In the material below, the lines between the one holding "Size Guide (289, 779)" and the one holding "Einstellungen ansehen (58, 2555)", inclusive, are to be set down word for word. Pictures stay out.
BEGIN EXERCISE DATA
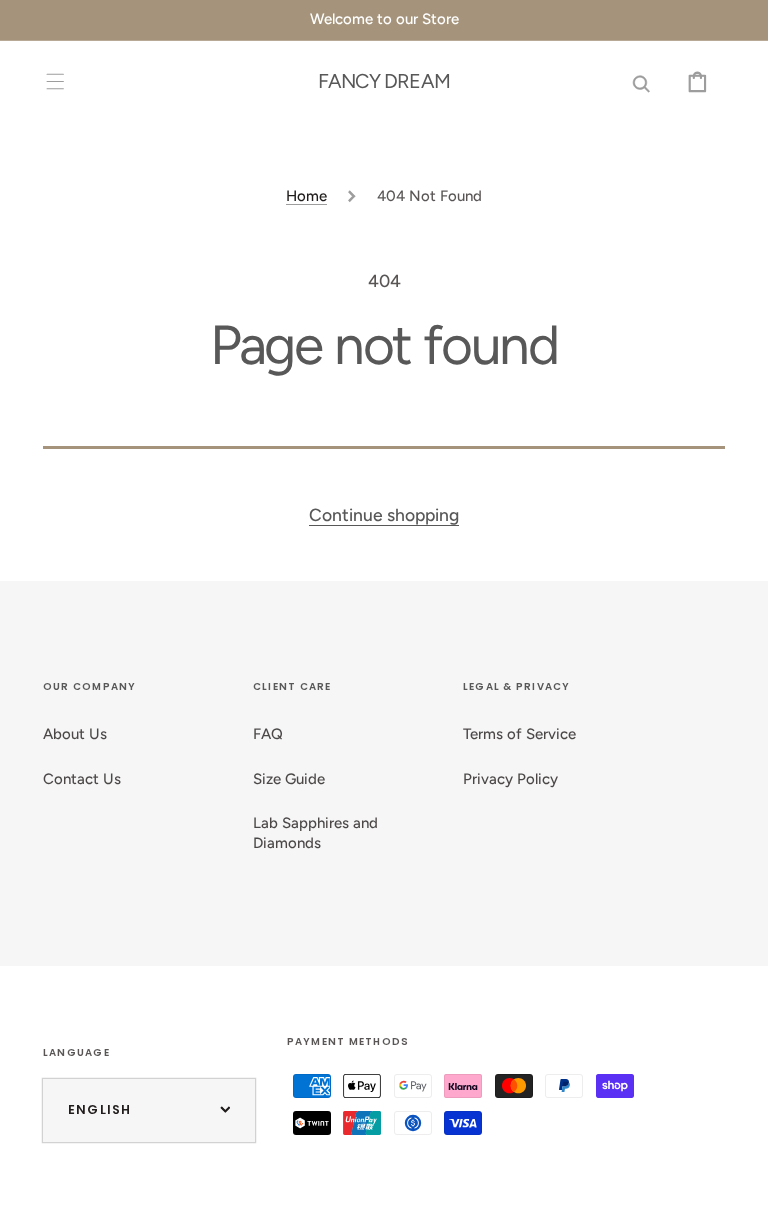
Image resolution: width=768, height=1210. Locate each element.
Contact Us (82, 779)
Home (306, 196)
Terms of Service (519, 734)
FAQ (268, 734)
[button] (55, 80)
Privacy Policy (510, 779)
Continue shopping (384, 514)
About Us (75, 734)
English (100, 1109)
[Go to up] (736, 1178)
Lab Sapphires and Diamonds (315, 833)
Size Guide (289, 779)
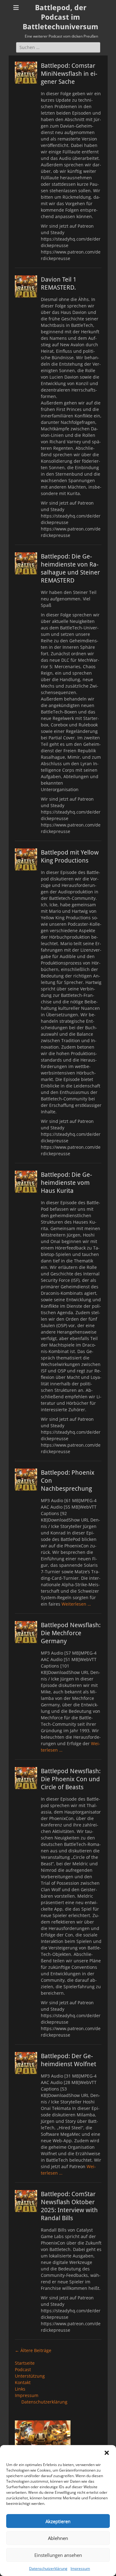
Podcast (23, 2369)
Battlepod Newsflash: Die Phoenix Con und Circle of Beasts (71, 1779)
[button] (107, 2453)
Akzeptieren (58, 2521)
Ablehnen (58, 2538)
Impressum (80, 2568)
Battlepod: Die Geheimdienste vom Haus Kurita (66, 1182)
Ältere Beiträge (33, 2350)
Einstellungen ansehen (58, 2555)
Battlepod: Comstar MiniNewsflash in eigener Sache (69, 73)
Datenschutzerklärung (48, 2568)
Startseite (25, 2363)
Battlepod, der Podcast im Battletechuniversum (60, 17)
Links (20, 2389)
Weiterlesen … (76, 1604)
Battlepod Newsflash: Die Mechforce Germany (71, 1633)
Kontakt (23, 2382)
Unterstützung (30, 2376)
END EXERCISE DATA
ANSWER SECTION:
Size Guide (289, 779)
Podcast (23, 2369)
Battlepod Newsflash: Die Phoenix Con und Circle of Beasts (71, 1779)
[button] (107, 2453)
Akzeptieren (58, 2521)
Ablehnen (58, 2538)
Impressum (80, 2568)
Battlepod: Die Geheimdienste vom Haus Kurita (66, 1182)
Ältere Beiträge (33, 2350)
Einstellungen ansehen (58, 2555)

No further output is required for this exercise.